Saturday, January 3, 2015

Burn 1,000 calories in one fat loss workout

Welcome to the next level of fat loss – the workout that burns 1,000 calories in one lunchtime

FIRE IT UP
‘The aim is to push your metabolic rate through the roof,’ says Ben Gotting, personal training manager of Gymbox in Holborn, central London, who devised this metabolic circuit. ‘Don’t pace yourself. Keep your form but do as many reps of each exercise as you can for each time slot. With a thorough warm-up and warm-down you should burn as much as 1,000 calories. The exercises alternate between upper- and lower-body moves so no excuses – you’ll have enough respite to push yourself as hard as you can.’

HOW TO DO THIS WORKOUT
Beginners should use 12kg kettlebells and an Olympic bar with no weight on it, and alternate between doing as many reps of the exercise as you can for 20 seconds with resting for 20 seconds. If you’re a bit more experienced, use 16kg kettlebells and a 40kg barbell, and work for 30 seconds on, 20 seconds off. Advanced trainers should use 20kg kettlebells and a 60kg barbell, and work for 40 seconds on, 20 seconds off. Complete the circuit six times, resting one minute between rounds.

FRONT SQUAT
Hold a barbell against the top of your chest and shoulders with hands just wider than shoulder-width apart and your elbows high. Keeping your chest up and back straight, squat down until your thighs are at least parallel to the floor, then drive back up.

BENT-OVER ROW
Stand with a kettlebell in each hand with palms facing. Bend forward, hingeing from your hips, not your waist, and bend your legs slightly. Keeping your back slightly concave and your elbows tucked in, row the weights up towards your armpits.

SQUAT
Stand with your legs just wider than shoulder-width apart and hold a barbell against your traps with hands twice shoulder-width apart.
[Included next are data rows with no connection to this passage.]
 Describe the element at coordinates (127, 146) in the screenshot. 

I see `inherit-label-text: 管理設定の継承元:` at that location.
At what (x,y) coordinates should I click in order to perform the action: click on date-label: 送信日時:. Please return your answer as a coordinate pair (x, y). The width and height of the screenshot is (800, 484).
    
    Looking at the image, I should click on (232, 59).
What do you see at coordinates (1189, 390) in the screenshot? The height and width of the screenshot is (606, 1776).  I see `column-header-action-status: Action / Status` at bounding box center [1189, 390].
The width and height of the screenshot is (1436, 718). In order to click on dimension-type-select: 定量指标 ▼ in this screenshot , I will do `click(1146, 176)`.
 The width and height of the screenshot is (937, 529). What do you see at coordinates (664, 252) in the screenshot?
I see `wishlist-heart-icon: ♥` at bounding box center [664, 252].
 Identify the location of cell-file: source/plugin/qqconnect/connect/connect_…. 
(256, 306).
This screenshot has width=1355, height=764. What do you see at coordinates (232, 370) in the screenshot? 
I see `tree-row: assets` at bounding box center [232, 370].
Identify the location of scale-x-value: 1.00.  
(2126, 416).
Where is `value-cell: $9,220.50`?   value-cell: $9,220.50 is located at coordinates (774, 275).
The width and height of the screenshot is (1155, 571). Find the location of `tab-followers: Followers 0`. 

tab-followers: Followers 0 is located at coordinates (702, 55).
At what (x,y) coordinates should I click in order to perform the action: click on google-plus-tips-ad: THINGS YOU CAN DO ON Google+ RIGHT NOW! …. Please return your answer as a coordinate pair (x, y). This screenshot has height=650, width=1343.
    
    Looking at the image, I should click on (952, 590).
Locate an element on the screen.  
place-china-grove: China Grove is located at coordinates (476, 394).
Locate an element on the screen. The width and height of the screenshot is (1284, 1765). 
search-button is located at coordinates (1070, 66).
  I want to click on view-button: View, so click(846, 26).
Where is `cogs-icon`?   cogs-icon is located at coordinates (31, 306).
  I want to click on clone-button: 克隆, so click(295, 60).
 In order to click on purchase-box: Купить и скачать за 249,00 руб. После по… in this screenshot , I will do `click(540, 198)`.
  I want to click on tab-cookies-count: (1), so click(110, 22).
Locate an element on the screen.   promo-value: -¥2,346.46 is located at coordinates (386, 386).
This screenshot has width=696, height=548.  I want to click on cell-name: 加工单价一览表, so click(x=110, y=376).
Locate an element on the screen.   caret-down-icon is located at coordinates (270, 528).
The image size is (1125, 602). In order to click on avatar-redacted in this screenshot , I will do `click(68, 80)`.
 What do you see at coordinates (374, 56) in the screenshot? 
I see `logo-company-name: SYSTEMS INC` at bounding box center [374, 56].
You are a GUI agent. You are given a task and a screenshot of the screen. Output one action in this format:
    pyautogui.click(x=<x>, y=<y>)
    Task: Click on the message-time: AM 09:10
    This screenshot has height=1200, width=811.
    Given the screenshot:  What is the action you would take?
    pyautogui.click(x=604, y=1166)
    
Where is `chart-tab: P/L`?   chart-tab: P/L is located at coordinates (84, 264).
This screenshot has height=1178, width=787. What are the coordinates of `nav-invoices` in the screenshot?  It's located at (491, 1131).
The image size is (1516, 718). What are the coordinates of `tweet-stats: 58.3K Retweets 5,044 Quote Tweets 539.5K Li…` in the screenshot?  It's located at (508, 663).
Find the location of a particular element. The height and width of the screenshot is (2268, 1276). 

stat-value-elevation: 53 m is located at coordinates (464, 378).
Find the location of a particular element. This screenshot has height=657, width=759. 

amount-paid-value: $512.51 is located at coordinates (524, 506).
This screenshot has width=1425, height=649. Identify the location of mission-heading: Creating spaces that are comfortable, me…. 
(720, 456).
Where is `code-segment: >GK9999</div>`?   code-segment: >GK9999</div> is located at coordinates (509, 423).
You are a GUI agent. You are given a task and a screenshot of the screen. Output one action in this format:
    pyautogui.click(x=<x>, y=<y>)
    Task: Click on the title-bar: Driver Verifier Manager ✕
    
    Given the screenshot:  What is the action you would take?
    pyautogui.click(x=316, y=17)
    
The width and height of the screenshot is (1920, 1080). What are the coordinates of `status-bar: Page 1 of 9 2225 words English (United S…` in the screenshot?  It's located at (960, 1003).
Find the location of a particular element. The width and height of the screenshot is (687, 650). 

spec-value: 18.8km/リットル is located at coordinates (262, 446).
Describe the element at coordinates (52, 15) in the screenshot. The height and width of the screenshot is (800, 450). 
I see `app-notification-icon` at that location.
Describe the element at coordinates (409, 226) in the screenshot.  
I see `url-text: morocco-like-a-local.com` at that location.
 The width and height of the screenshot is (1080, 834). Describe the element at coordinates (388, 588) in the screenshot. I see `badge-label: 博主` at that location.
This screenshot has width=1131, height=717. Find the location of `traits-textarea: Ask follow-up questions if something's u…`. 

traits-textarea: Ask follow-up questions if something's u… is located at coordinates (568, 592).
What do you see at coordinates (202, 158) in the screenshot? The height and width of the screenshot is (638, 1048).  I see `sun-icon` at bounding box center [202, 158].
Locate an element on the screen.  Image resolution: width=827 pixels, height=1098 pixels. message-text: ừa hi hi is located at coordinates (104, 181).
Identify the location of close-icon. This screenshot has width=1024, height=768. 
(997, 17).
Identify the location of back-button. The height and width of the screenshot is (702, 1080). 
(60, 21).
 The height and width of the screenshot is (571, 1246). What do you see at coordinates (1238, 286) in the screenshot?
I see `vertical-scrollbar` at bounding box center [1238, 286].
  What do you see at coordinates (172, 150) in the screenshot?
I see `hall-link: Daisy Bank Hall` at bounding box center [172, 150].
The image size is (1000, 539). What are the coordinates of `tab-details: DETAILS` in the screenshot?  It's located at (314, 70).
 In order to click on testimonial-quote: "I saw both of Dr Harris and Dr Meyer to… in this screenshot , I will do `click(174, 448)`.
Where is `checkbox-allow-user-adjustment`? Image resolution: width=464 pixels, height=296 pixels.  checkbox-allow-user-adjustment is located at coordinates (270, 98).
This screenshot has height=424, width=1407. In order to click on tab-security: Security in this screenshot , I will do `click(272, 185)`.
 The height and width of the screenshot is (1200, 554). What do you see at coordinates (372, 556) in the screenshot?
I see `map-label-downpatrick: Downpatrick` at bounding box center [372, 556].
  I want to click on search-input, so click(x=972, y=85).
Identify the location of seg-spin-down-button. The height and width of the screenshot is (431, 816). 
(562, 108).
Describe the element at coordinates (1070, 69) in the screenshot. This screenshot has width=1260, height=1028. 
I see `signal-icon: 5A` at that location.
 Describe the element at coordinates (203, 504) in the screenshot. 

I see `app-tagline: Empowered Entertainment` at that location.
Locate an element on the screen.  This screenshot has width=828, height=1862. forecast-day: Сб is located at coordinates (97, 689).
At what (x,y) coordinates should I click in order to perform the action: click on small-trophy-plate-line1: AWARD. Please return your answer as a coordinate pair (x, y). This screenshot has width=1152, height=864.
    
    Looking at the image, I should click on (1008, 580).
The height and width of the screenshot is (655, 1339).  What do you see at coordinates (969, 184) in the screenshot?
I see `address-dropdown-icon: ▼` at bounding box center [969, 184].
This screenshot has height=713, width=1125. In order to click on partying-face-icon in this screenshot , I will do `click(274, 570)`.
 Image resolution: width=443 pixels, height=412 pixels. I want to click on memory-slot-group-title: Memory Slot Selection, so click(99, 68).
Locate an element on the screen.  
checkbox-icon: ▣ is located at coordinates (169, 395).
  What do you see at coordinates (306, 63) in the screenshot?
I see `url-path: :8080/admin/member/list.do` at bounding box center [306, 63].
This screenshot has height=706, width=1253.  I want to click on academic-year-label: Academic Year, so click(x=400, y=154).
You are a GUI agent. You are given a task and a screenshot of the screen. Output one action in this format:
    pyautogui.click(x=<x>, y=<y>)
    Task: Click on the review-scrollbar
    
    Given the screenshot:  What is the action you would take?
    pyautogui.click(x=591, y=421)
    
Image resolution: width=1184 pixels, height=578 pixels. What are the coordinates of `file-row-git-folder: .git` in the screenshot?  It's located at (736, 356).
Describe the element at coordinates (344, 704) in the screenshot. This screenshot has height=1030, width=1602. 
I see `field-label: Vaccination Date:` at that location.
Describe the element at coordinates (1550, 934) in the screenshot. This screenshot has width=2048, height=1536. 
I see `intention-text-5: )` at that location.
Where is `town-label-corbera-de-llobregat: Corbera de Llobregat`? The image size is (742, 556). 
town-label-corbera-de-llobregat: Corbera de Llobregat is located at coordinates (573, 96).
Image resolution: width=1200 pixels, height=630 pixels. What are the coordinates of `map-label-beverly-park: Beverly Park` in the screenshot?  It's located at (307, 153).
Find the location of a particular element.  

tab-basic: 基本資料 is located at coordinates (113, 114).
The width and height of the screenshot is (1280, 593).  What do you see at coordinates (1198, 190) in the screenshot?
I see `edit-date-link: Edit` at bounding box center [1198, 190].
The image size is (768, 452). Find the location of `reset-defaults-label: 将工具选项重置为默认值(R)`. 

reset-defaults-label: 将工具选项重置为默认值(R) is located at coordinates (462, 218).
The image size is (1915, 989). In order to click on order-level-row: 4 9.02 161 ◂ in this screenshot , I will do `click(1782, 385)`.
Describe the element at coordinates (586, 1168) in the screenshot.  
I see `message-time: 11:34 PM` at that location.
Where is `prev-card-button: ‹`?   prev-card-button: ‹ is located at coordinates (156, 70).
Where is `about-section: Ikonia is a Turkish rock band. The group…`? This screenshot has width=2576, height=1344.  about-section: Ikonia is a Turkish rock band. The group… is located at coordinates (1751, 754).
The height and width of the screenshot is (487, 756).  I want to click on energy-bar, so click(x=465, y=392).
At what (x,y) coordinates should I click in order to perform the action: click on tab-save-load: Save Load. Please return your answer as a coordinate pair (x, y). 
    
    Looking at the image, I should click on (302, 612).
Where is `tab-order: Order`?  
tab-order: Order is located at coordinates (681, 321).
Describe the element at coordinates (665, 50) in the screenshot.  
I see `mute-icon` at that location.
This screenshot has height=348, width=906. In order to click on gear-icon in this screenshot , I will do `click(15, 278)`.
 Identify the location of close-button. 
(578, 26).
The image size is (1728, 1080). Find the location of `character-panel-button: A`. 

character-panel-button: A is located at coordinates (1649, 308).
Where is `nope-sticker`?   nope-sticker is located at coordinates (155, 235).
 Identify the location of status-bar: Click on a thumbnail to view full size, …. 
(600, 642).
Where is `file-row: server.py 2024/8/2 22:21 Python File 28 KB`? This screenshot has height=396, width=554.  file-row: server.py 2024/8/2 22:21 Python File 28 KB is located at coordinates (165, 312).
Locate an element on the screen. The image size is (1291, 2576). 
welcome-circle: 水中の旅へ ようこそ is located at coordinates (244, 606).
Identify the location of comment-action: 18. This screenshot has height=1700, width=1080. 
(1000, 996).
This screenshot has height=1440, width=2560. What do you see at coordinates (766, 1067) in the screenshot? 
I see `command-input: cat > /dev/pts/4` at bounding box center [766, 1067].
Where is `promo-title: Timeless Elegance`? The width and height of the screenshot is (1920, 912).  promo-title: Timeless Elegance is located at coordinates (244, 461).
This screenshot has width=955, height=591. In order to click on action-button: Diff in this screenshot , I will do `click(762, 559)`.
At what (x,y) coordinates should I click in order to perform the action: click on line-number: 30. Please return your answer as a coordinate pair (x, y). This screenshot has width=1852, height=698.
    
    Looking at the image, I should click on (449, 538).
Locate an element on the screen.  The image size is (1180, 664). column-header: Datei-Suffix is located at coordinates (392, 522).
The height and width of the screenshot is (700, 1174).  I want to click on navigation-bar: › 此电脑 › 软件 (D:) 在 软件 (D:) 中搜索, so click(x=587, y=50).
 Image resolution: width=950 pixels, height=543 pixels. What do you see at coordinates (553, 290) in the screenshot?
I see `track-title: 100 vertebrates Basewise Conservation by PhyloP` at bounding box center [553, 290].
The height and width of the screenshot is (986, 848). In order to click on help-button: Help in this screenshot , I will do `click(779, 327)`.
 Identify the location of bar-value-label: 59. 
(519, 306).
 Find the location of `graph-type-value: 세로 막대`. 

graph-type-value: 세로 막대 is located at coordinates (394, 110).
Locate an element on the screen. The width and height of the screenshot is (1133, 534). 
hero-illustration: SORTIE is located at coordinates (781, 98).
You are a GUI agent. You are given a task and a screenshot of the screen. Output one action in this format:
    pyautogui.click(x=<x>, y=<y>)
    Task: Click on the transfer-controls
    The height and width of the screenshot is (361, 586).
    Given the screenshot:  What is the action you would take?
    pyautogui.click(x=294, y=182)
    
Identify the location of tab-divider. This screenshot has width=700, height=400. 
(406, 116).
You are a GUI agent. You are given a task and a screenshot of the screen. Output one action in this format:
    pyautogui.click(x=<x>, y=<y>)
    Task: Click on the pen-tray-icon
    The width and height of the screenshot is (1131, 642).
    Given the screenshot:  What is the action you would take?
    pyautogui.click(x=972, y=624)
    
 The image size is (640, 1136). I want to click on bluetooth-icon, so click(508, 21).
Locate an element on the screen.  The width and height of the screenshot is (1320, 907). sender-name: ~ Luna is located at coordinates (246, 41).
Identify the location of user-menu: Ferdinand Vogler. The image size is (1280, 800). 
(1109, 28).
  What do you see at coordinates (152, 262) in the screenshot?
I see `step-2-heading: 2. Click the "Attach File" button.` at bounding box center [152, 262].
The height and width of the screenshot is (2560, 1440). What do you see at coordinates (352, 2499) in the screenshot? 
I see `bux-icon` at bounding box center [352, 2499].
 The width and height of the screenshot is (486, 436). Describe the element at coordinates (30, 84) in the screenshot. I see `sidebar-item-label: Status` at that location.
Keep your back straight and chest up and lower into a squat until your thighs are at least parallel to the floor. Drive through your heels to stand.

PUSH PRESS
Hold the kettlebells at shoulder height, with your core braced and back straight. With feet shoulder-width apart, lower into a quarter squat, then drive through your heels to stand and use the momentum to press the weights overhead.

ALTERNATING LUNGE
Holding kettlebells, lunge forwards, keeping your front knee over your front foot, until your back knee is just off the floor. Drive through the heel of your front foot to return to the start. Repeat on the other leg and alternate sides.

ALTERNATING 
SINGLE-ARM SWING
Hold a kettlebell in one hand with your arm hanging straight. Swing the bell between your legs, then thrust your hips forward and swing it up to eye level. Swap hands so you bring the bell down with the other hand.